**Activity:**
Could the lines from the one with "Task: Collapse the left navigation pane arrow" through the end of the listing be restated exactly, with nothing else included?

===== Material for this exercise

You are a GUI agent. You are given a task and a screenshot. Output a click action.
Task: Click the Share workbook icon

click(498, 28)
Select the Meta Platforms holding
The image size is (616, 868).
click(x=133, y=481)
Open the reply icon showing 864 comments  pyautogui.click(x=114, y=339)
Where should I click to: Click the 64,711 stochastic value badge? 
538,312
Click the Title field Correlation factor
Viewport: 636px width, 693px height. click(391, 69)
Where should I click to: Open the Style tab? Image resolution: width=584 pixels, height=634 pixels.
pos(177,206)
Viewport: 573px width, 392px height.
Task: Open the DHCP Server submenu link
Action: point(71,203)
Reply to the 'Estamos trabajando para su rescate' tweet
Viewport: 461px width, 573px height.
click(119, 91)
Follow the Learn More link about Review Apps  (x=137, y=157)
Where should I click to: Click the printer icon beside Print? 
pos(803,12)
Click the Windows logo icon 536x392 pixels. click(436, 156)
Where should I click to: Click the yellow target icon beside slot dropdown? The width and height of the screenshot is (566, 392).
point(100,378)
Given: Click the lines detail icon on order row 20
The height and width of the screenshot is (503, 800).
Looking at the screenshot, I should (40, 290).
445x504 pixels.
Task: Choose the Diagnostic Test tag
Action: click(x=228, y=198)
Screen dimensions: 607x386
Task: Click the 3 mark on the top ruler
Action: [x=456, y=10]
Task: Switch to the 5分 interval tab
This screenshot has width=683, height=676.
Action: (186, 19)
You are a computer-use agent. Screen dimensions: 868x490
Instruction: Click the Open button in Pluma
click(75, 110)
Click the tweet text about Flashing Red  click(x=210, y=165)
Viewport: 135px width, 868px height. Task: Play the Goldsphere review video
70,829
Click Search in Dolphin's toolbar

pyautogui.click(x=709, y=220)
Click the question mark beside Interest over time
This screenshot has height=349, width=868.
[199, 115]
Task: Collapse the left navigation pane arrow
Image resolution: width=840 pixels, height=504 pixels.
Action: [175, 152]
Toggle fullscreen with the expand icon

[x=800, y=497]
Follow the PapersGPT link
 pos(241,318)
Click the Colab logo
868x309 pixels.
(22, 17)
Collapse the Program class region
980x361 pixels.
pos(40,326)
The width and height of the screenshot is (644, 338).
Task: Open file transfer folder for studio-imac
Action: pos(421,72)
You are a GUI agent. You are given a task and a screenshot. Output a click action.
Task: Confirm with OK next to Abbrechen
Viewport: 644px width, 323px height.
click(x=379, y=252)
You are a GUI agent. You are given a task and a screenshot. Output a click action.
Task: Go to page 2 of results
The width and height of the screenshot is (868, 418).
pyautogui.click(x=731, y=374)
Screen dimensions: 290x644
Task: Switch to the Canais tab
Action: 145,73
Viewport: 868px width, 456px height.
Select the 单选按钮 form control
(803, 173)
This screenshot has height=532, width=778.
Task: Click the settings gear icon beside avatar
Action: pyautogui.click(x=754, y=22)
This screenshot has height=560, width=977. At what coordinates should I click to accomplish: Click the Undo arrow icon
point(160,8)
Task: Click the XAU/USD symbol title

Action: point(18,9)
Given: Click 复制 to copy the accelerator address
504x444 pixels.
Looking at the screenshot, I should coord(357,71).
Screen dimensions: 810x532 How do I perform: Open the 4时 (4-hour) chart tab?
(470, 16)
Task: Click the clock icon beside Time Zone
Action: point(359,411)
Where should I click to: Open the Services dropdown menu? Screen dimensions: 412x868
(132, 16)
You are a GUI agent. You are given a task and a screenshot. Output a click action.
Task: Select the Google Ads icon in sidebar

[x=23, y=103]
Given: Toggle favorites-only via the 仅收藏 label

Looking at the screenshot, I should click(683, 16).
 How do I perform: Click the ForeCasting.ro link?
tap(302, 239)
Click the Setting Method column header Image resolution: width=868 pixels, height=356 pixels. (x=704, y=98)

==========

**The completed task:**
Task: Collapse the left navigation pane arrow
Image resolution: width=840 pixels, height=504 pixels.
Action: [175, 152]
Toggle fullscreen with the expand icon

[x=800, y=497]
Follow the PapersGPT link
 pos(241,318)
Click the Colab logo
868x309 pixels.
(22, 17)
Collapse the Program class region
980x361 pixels.
pos(40,326)
The width and height of the screenshot is (644, 338).
Task: Open file transfer folder for studio-imac
Action: pos(421,72)
You are a GUI agent. You are given a task and a screenshot. Output a click action.
Task: Confirm with OK next to Abbrechen
Viewport: 644px width, 323px height.
click(x=379, y=252)
You are a GUI agent. You are given a task and a screenshot. Output a click action.
Task: Go to page 2 of results
The width and height of the screenshot is (868, 418).
pyautogui.click(x=731, y=374)
Screen dimensions: 290x644
Task: Switch to the Canais tab
Action: 145,73
Viewport: 868px width, 456px height.
Select the 单选按钮 form control
(803, 173)
This screenshot has height=532, width=778.
Task: Click the settings gear icon beside avatar
Action: pyautogui.click(x=754, y=22)
This screenshot has height=560, width=977. At what coordinates should I click to accomplish: Click the Undo arrow icon
point(160,8)
Task: Click the XAU/USD symbol title

Action: point(18,9)
Given: Click 复制 to copy the accelerator address
504x444 pixels.
Looking at the screenshot, I should coord(357,71).
Screen dimensions: 810x532 How do I perform: Open the 4时 (4-hour) chart tab?
(470, 16)
Task: Click the clock icon beside Time Zone
Action: point(359,411)
Where should I click to: Open the Services dropdown menu? Screen dimensions: 412x868
(132, 16)
You are a GUI agent. You are given a task and a screenshot. Output a click action.
Task: Select the Google Ads icon in sidebar

[x=23, y=103]
Given: Toggle favorites-only via the 仅收藏 label

Looking at the screenshot, I should click(683, 16).
 How do I perform: Click the ForeCasting.ro link?
tap(302, 239)
Click the Setting Method column header Image resolution: width=868 pixels, height=356 pixels. (x=704, y=98)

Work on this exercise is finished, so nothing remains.